И наконец, не исключено, что он полагал - а вдруг Эллен полюбит его больше, когда увидит, как преклоняются перед ним толпы, валом валившие на его чтения? Он совсем уже решил совершить прощальную поездку, но в середине ее так заболел, что был вынужден ее прервать. Вернулся в Гэдсхилл и сел писать "Тайну Эдвина Друда". Но чтобы возместить антрепренерам убыток по чтениям, прерванным против воли, он обязался выступить еще двенадцать раз в Лондоне. Это было в январе 1870 года. "Публика в Сен-Джеймс-холле заполняла зал до отказа, иногда все вставали и хором приветствовали его, когда он появлялся на эстраде и когда уходил". А вернувшись в Гэдсхилл, он продолжал работать над романом. Однажды в июне, когда они обедали вдвоем с Джорджи, ему стало плохо. Она послала за врачом и за его двумя дочками, жившими в Лондоне, а наутро младшую, Кэти, находчивая и сообразительная тетка отправила к его жене сообщить, что он умирает. Кэти вернулась в Гэдсхилл с Эллен Тернан. Он умер на следующий день, 9 июня 1870 года, и похоронен в Вестминстерском аббатстве.
V
В одном из своих знаменитых эссе Мэтью Арнольд уверяет, что поэзия, дабы быть безупречной, должна обладать высокой серьезностью, и, не находя ее у Чосера, отказывает ему в месте среди величайших поэтов, хотя и хвалит его не скупясь. Арнольд был так строг, что относился к юмору с легким недоверием, и, думаю, он не согласился бы признать, что высокая серьезность присутствует в смехе Рабле так же, как и в желании Мильтона "оправдать деяния Бога в глазах смертных". Но я понимаю его позицию, и она применима не только к поэзии. Возможно, потому, что этой высокой серьезности нет в романах Диккенса, они, несмотря на свои высокие достоинства, и оставляют нас не вполне удовлетворенными. Когда мы читаем их теперь, на фоне французских и русских романов, а может быть и Джордж Элиот, нас немного смущает их наивность. По сравнению с ними, романы Диккенса написаны для детей. Но нам, конечно, следует помнить, что мы читаем не те романы, которые он писал; мы изменились, и они менялись вместе с нами. Мы не в силах вызвать в себе те чувства, с какими читали их его современники - горяченькими, прямо с печатного станка. В этой связи хочу процитировать пассаж из книги Юны Поп-Хеннесси: "Миссис Генри Сидонс, соседка и друг лорда Джеффри, однажды заглянула к нему в библиотеку и увидела, что он сидит, уронив голову на стол. Он поднял голову, глаза его были полны слез. Она попросила прощения и сказала: "Я понятия не имела, что вы получили плохие вести или у вас другое горе, а то бы не вошла. Кто-нибудь умер?" - "Вот именно, - отвечал лорд Джеффри, - я болван, что так распустился, но не мог удержаться. Вас огорчит, что умерла маленькая Нелл, маленькая Нелл нашего Боза". Джеффри был шотландский судья, один из основателей "Эдинбургского обозрения", строгий и язвительный критик.

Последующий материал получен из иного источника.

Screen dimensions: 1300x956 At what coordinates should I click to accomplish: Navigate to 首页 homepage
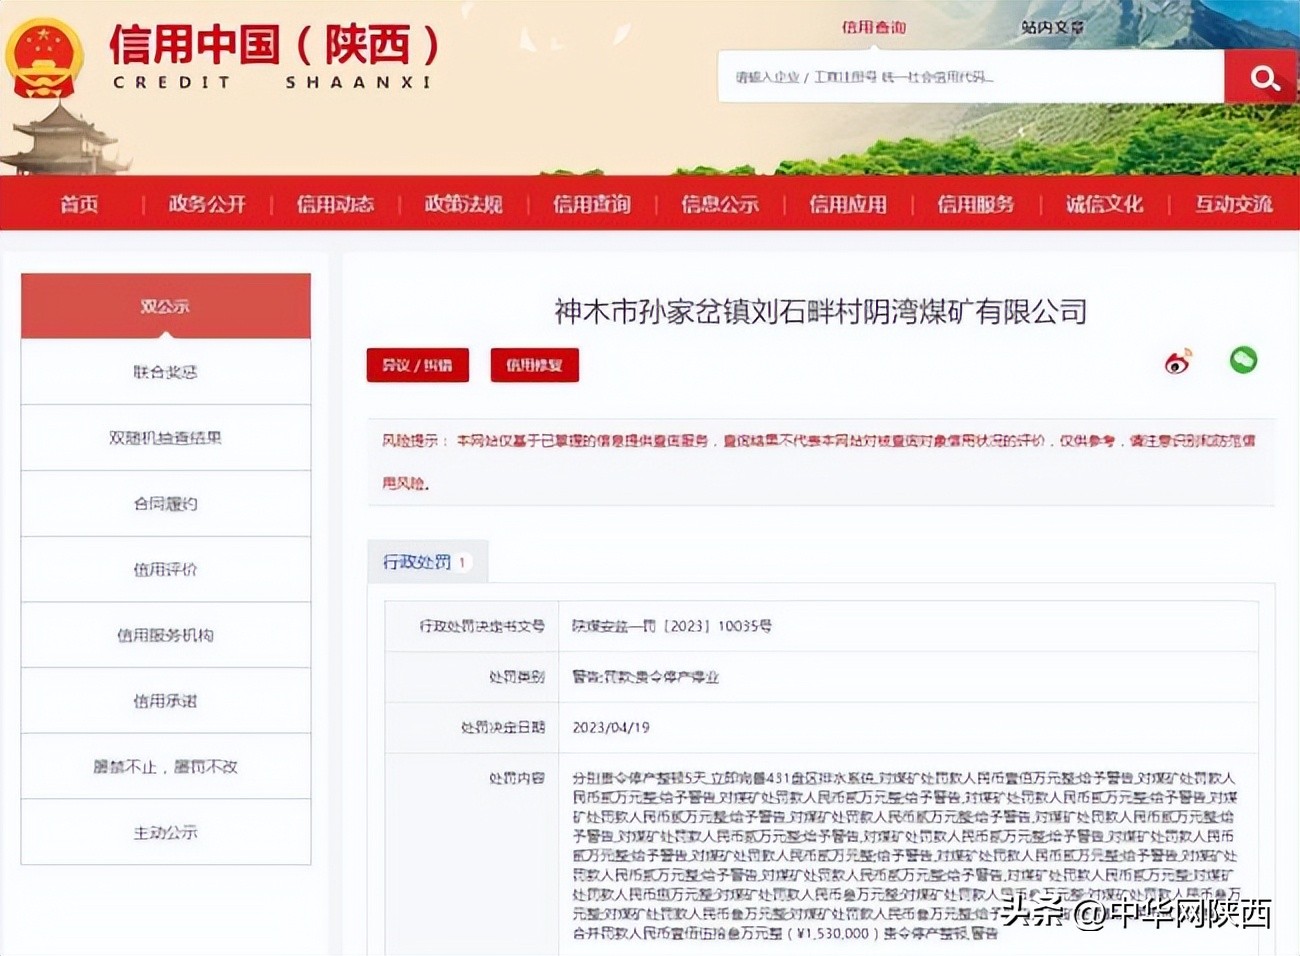[x=79, y=204]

О себе скажу, что юмор Диккенса до сих пор бесконечно меня забавляет, а вот его пафос не трогает. Так и хочется сказать, что у него были сильные чувства, но не было сердца. Впрочем, спешу это оговорить. У него было щедрое сердце, страстное сострадание к беднякам и угнетенным, и он, как мы знаем, неизменно и с практическими результатами интересовался социальными реформами. Но сердце это был актерское, а этим я хочу сказать, что чувство, которое он хотел описать, он мог испытывать, как актер, играющий трагическую роль, может испытать чувство, которое изображает. И тут я вспоминаю, что мне рассказала много лет назад одна актриса, игравшая когда-то в труппе Сары Бернар. Великая актриса играла Федру и во время одного из самых волнующих своих монологов, когда она, казалось, теряла рассудок от горя, вдруг заметила, что какие-то люди, стоя за кулисой, громко разговаривают.